------ Extracted material
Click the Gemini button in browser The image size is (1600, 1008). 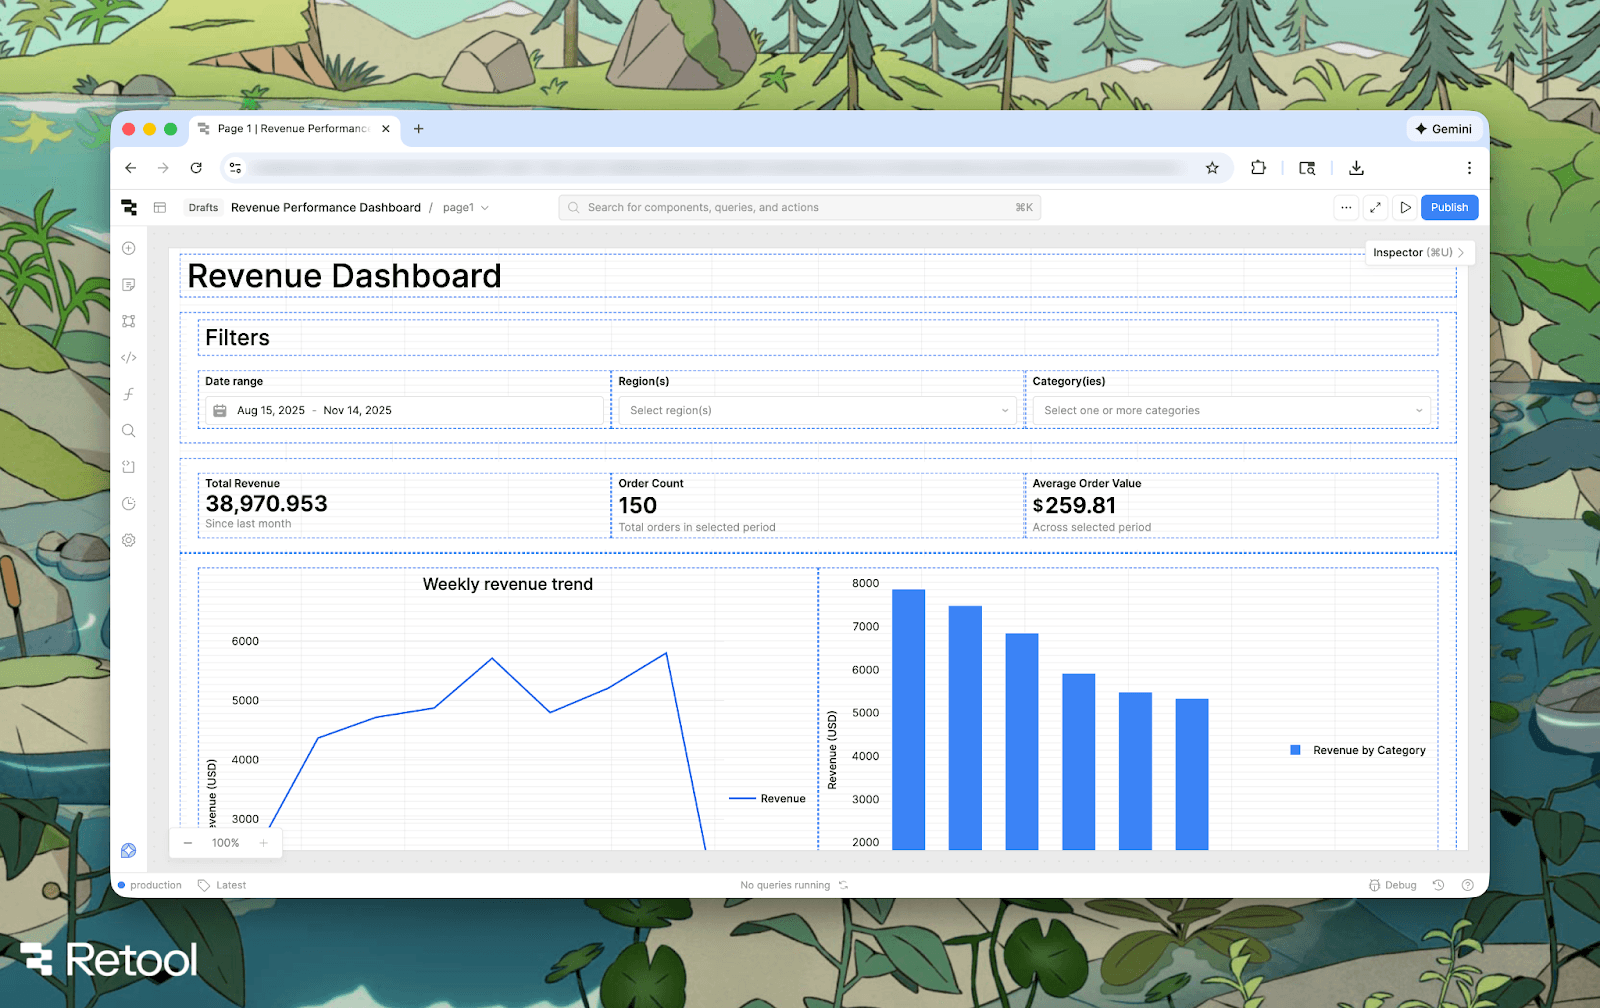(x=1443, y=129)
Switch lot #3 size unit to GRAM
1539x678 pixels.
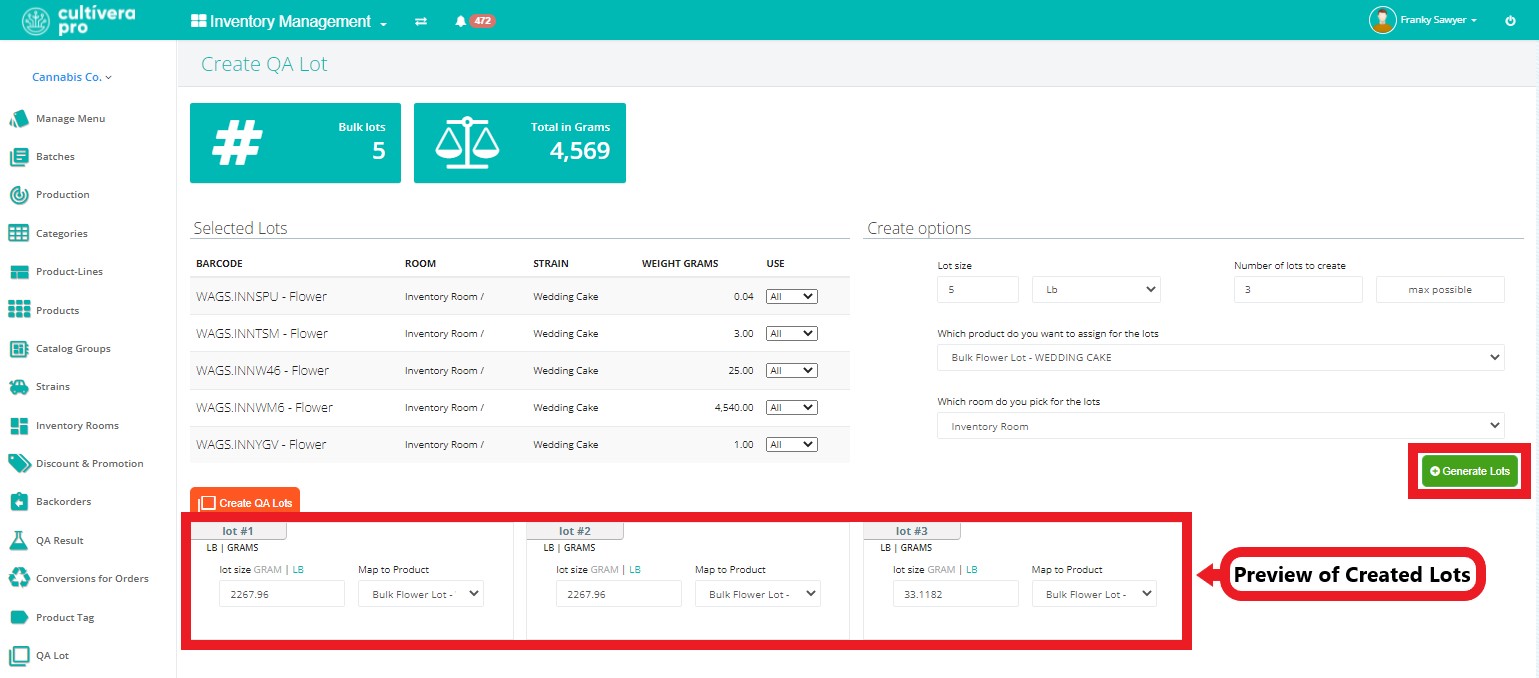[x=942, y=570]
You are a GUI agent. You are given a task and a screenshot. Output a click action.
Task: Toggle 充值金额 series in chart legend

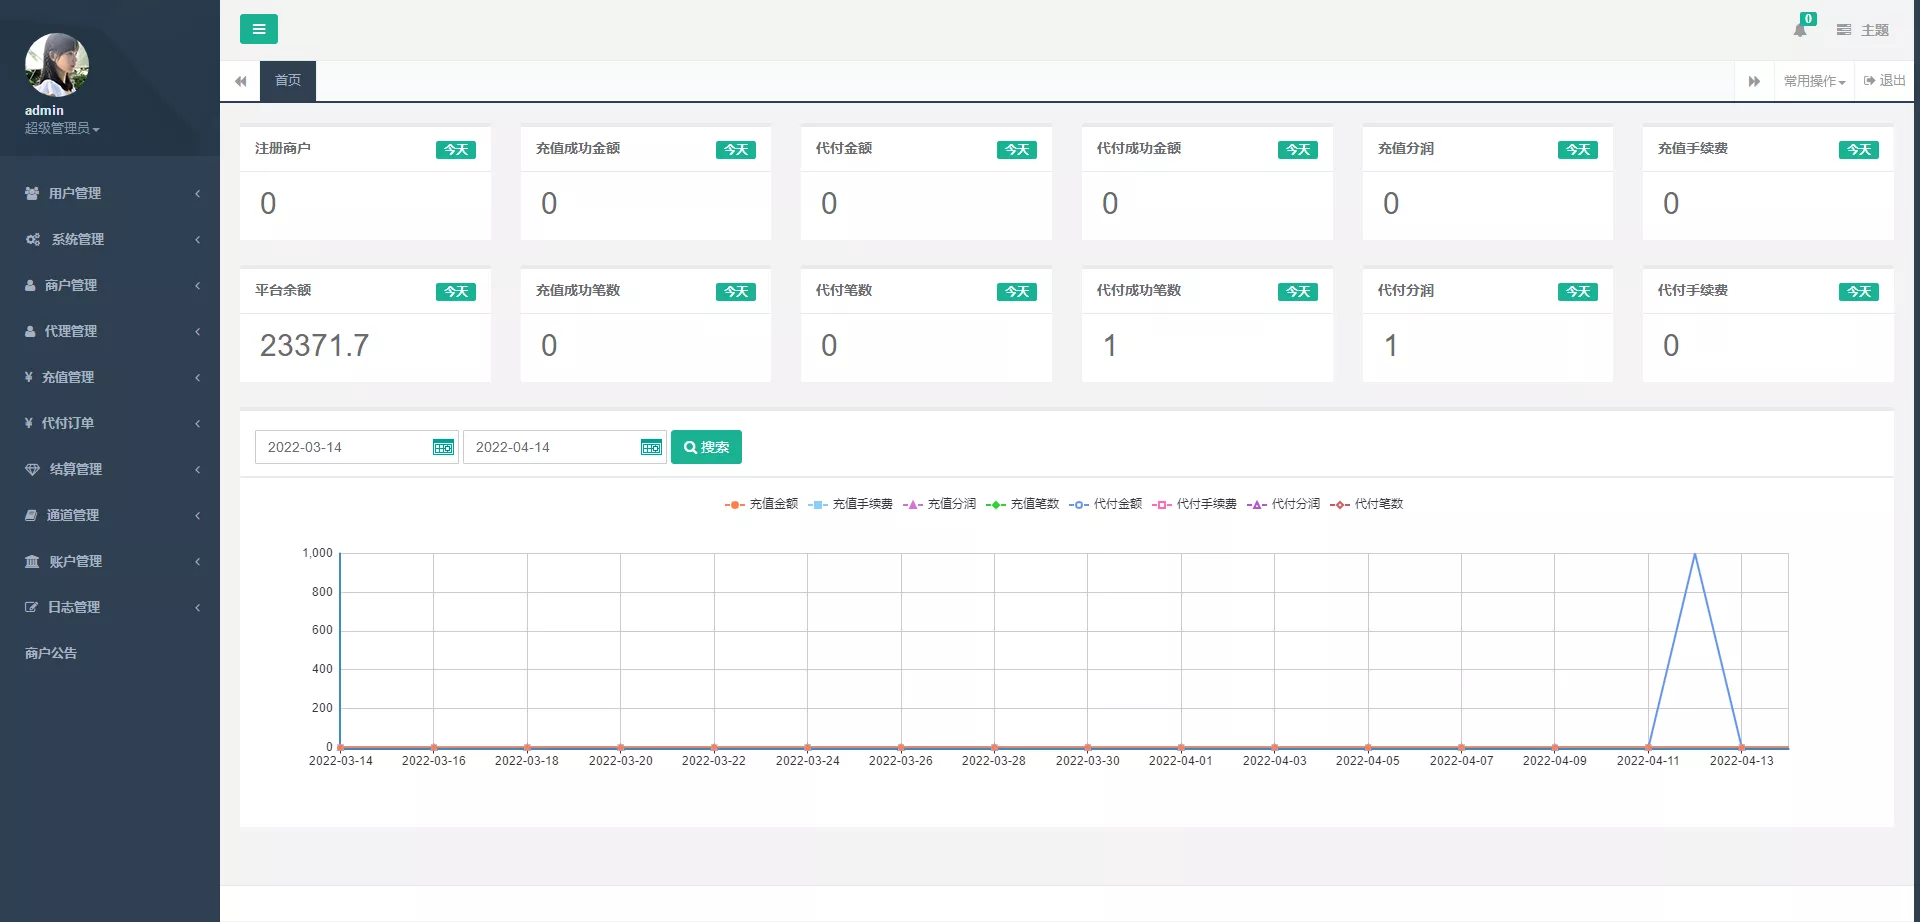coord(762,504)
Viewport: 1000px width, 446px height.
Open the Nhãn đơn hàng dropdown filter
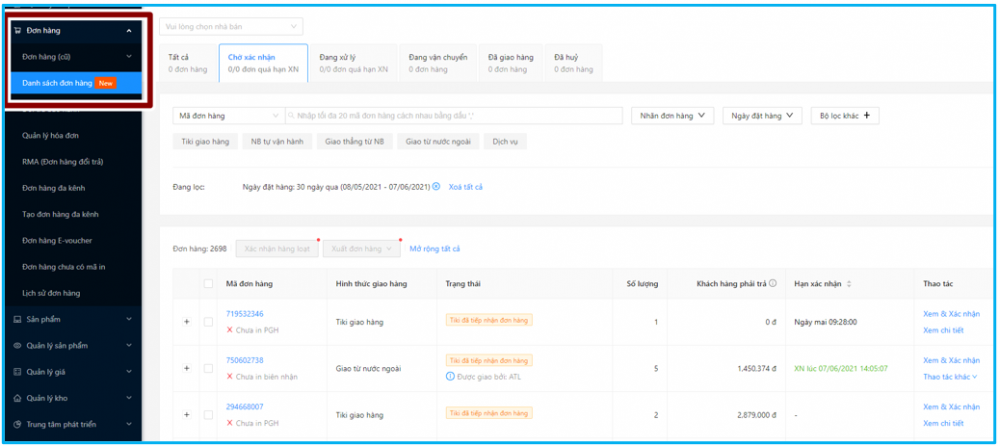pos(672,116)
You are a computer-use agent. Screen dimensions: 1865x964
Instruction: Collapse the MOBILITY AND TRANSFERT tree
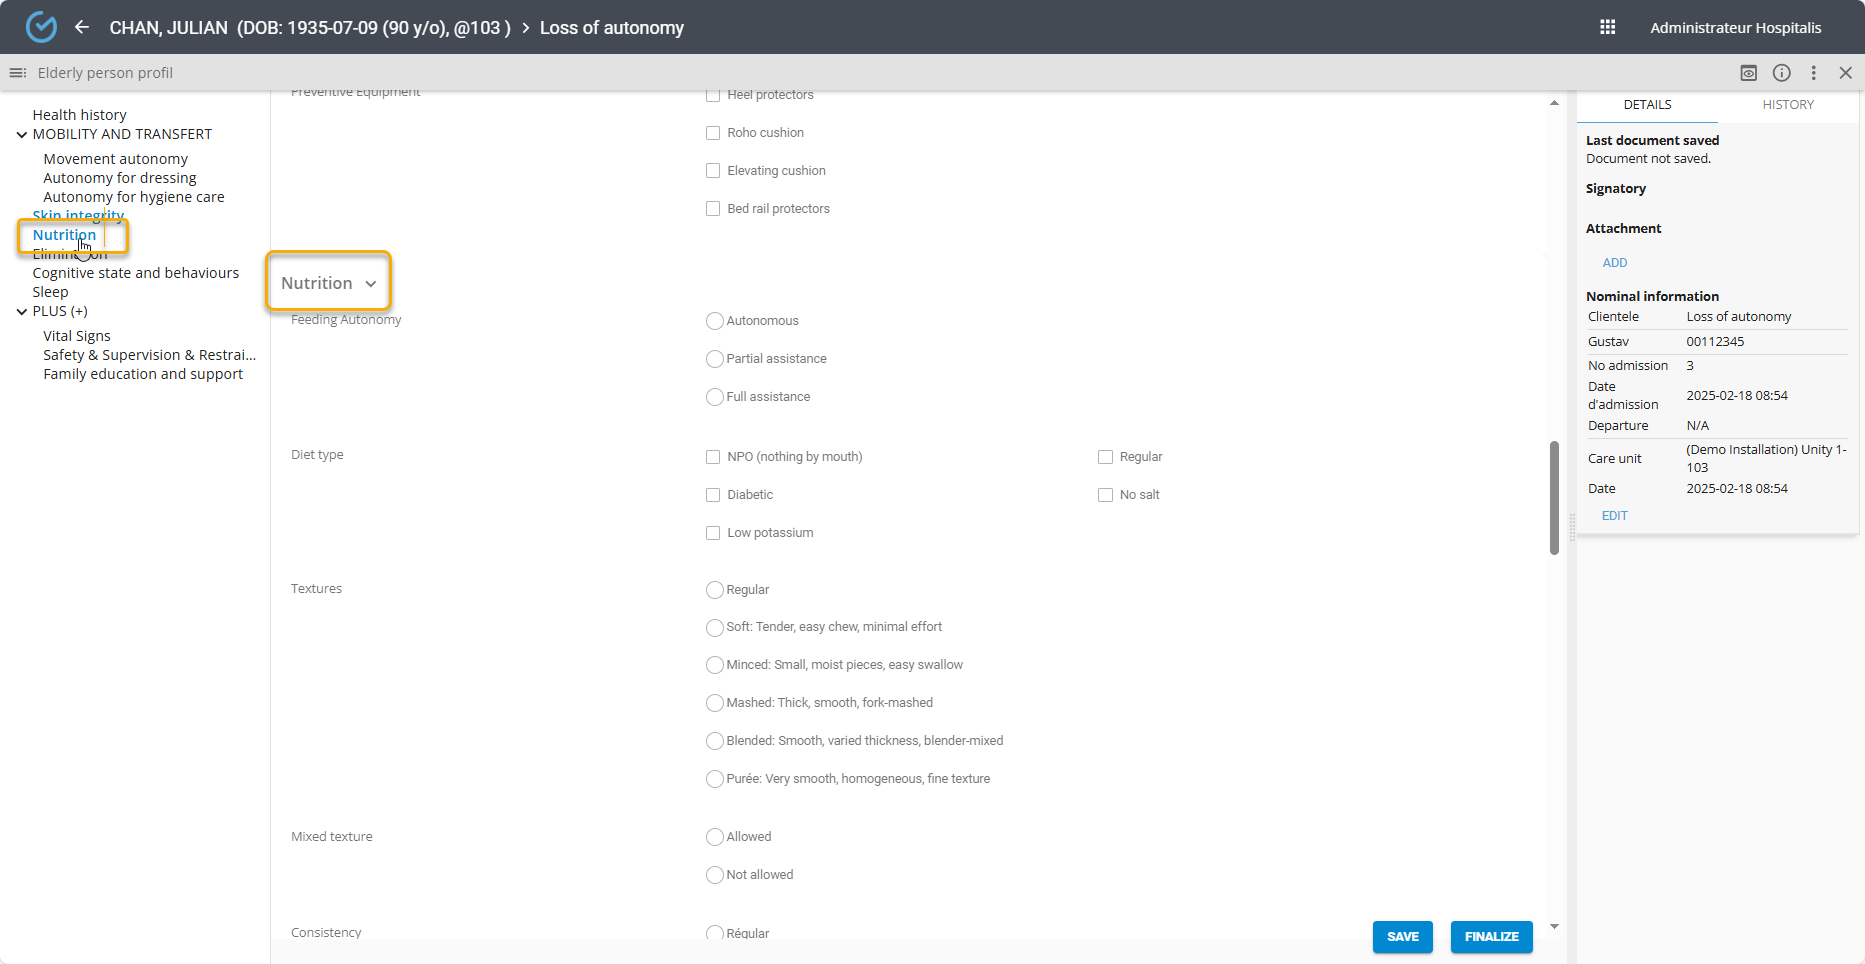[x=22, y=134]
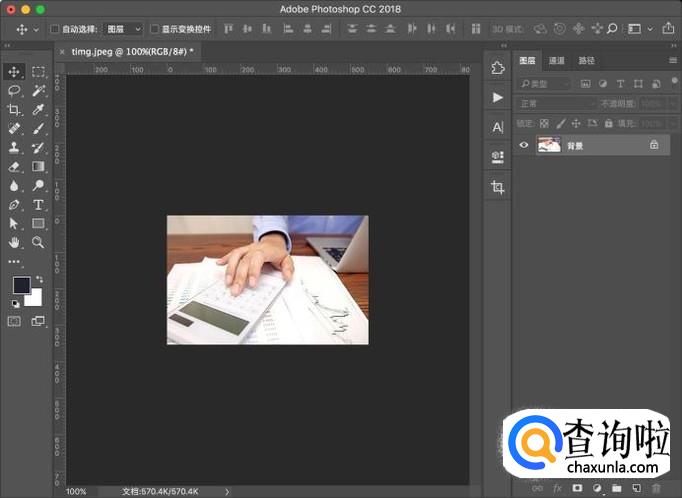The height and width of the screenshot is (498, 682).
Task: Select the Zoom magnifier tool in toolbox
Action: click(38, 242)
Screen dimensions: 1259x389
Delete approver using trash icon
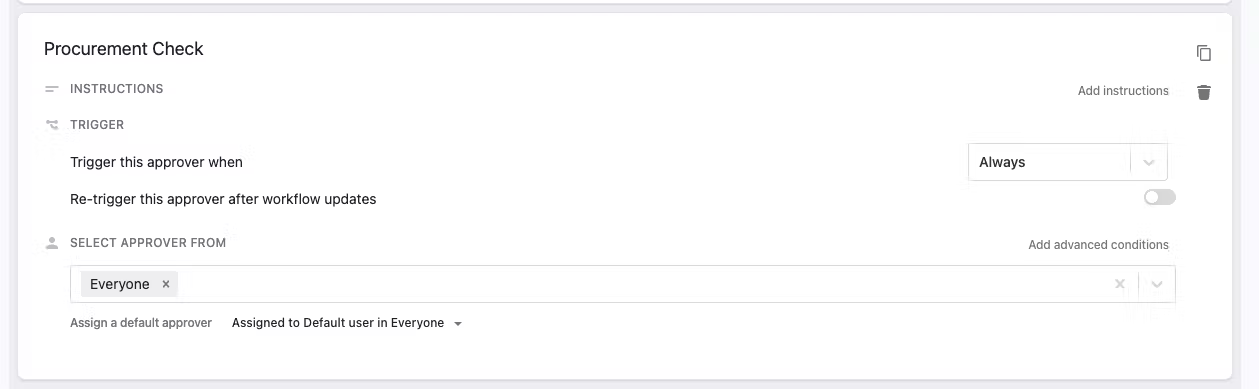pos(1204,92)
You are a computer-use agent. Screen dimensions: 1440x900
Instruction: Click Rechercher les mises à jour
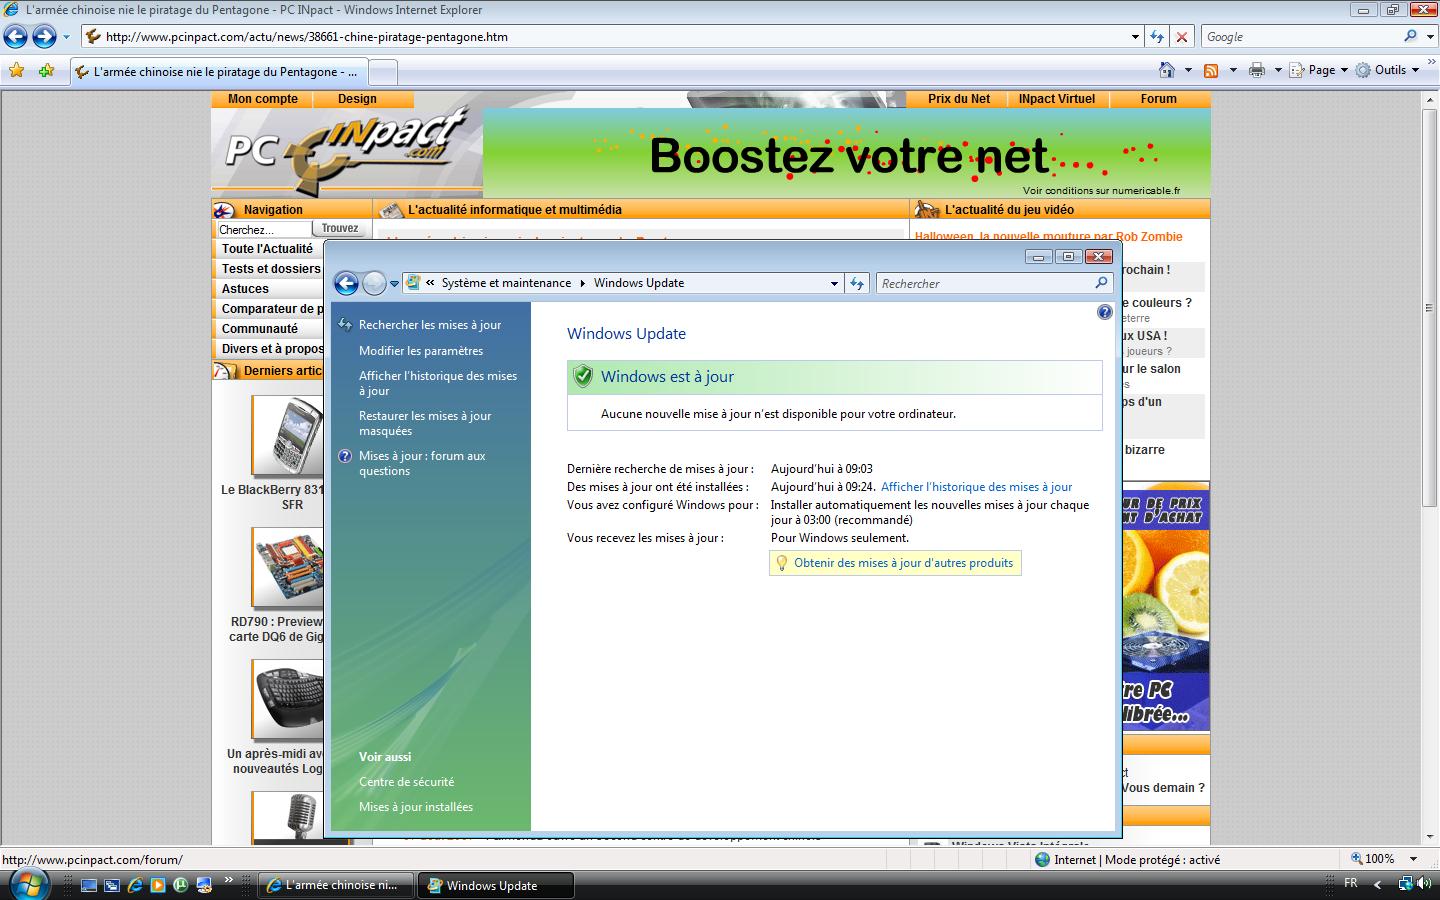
------------
- _What you need to do_
If a line in the entries includes the word "dimensions", copy that line out.

- _Task solution_
You are a computer-use agent. Screen dimensions: 1865x964
Screen dimensions: 1259x389
You are a computer-use agent. Screen dimensions: 1440x900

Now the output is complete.